То они делали остановки в больших городах, кипевших, казалось, энергией. То они неслись через протянувшиеся на мили виноградники, где на лозах все еще висели бурые листья. Затем мелькали древнеримские руины, амфитеатры, виадуки, остатки стен или арки, или неожиданный холодок предвещал приближение гор, покрытые снегом вершины которых виднелись на горизонте. А когда длинная ночь кончилась и новый день пробудил их от прерывистой дремы, – о, как изменился мир! Осень исчезла, и лето, которое казалось им ушедшим, заняло ее место. Зеленые рощи колыхались вокруг, ветер играл свежей листвой, розы и штокрозы кивали, маня к себе из обнесенных белыми стенами садов, и, прежде чем путешественницы перестали восклицать и восторгаться, Средиземное море внезапно предстало перед их глазами – ярко-голубое, с белой бахромой пены, белыми парусниками, белыми чайками над волнами, а над всем этим небо, такое же ярко-голубое, с белыми облаками, медленно плывущими по нему, как парусники, дрейфующие внизу. Это был Марсель.
То, что было вокруг, казалось видением рая глазам, так недавно созерцавшим осеннюю серость и сумрак. Поезд мчал их вдоль прекрасного берега, где каждый изгиб или поворот дороги открывал перед ними новый вид моря и прибрежной полосы земли, или утес, увенчанный оливковым венком, или сверкающий горный пик. С каждой милей голубизна становилась ярче, ветер нежнее, пышная зелень гуще и все больше напоминающей лето. Иерские острова, Канн, Антиб остались позади, и затем, когда они обогнули длинный мыс, стал виден солнечный город, раскинувшийся на залитом солнцем берегу. Поезд замедлил скорость, и они поняли, что путешествие подошло к концу и они в Ницце.

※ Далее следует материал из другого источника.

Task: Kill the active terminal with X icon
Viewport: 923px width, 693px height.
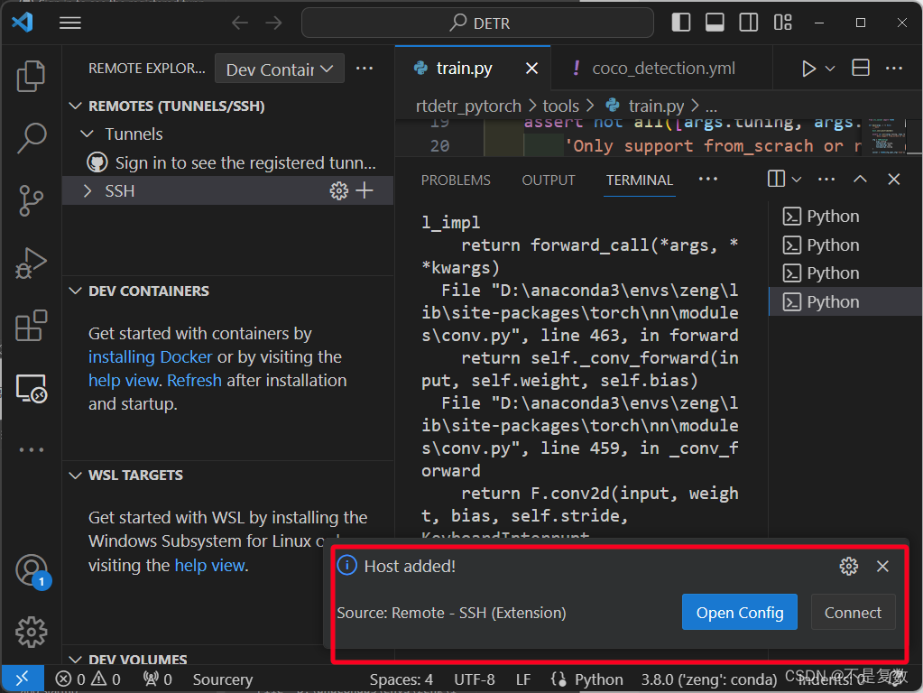Action: click(x=893, y=179)
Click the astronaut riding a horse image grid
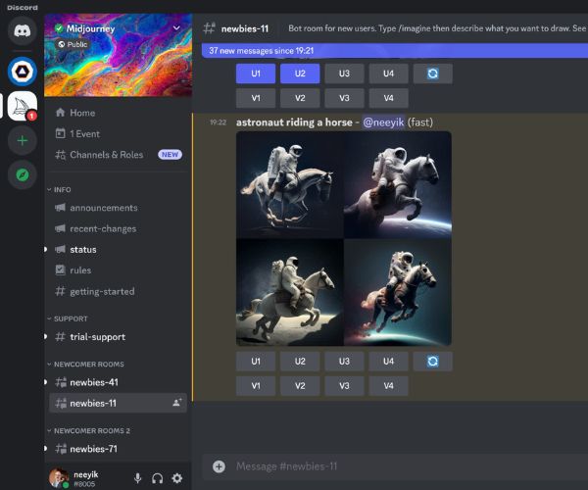The height and width of the screenshot is (490, 588). [x=343, y=238]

Все вокруг казалось смеющимся от радости, когда они ехали по Promenade des Anglais
[78]
и мимо Английского сада, где под акациями и пальмами играл оркестр. С одной стороны тянулся ряд сверкающих окнами отелей и pensions с балконами и полосатыми тентами, с другой – длинная желтая полоса песчаного пляжа, где на шалях и ковриках группами сидели дамы и резвились на солнышке дети, а за этой полосой раскинулось гладкое, без волн, море. Декабрьское солнце грело так же, как дома в конце июня, и была в нем та же нежность и ласка. Тротуары были заполнены толпами праздного вида людей, в которых явно угадывались отдыхающие. Хорошенькие девушки в приличествующих случаю парижских костюмах скромно прогуливались со своими матерями и в сопровождении кавалеров, среди которых время от времени попадались молодые люди в хорошо знакомой форме американского военно-морского флота.